Cada relato se enfrenta al género negro con sus herramientas de estilo. Jorge Navarro cocina el suspense de Cabellos de anuncio de champú a través de esa primera situación en la tienda de armas, entre calibres, modelos de pistola y galerías de tiro, construyendo a su personaje como una buena persona obligada a cruzar sus límites morales para vengar la muerte de su hermano. Toni Hill, en cambio, apela en El orgasmo según Walt Disney a la corrupción de los concursos literarios, con sus charadas y triquiñuelas, para crear una parodia del género mediante el ajuste de cuentas entre un escritor fracasado y el jurado que le negó el premio justo.
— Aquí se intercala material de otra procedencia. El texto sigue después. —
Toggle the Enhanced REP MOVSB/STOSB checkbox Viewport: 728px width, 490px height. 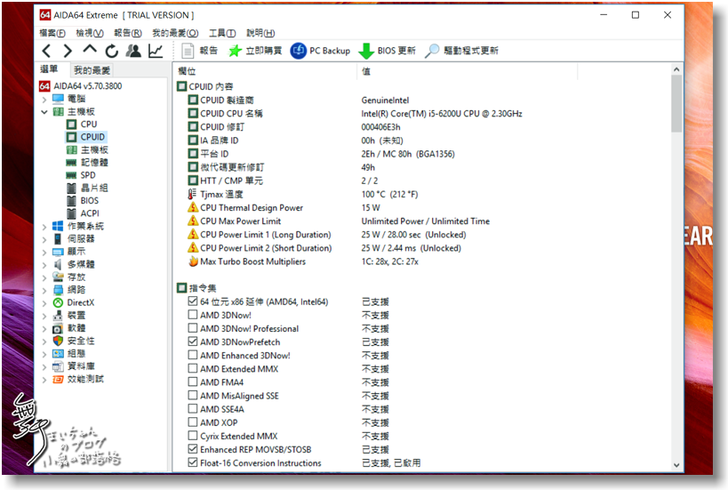pyautogui.click(x=193, y=450)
Jordi Ledesma juega con las apariencias, entre la locura del asesino y la cordura del narrador, para reflejar en El eco inexistente la génesis de un asesinato. Y Víctor del Árbol compone en Nosotros una pequeña miniatura coral en la que tres personajes unidos por sus relaciones tóxicas reflexionan sobre el destino fatal al que la vida, inevitablemente, les ha abocado.

Toda antología es, por fuerza, desigual en su resultado, y Diez negritos combina a aquellos escritores que beben del género con esos otros que se acercan desde una mirada más pragmática, a rebufo del presente boom. Sin embargo, unos y otros componen una selección de relatos que, en primera instancia, sirve para demostrar la riqueza que atesora la literatura negra en lengua castellana. También, para reflejar hasta qué punto las preocupaciones cotidianas, la realidad social y los eternos conflictos morales son la argamasa de una serie de historias turbias, tempestuosas y sórdidas. Historias que coquetean, cuando no enseñan abiertamente, ese lado oscuro que casi siempre intentamos disimular. Ese en el que nos reconocemos al otro lado de la Ley.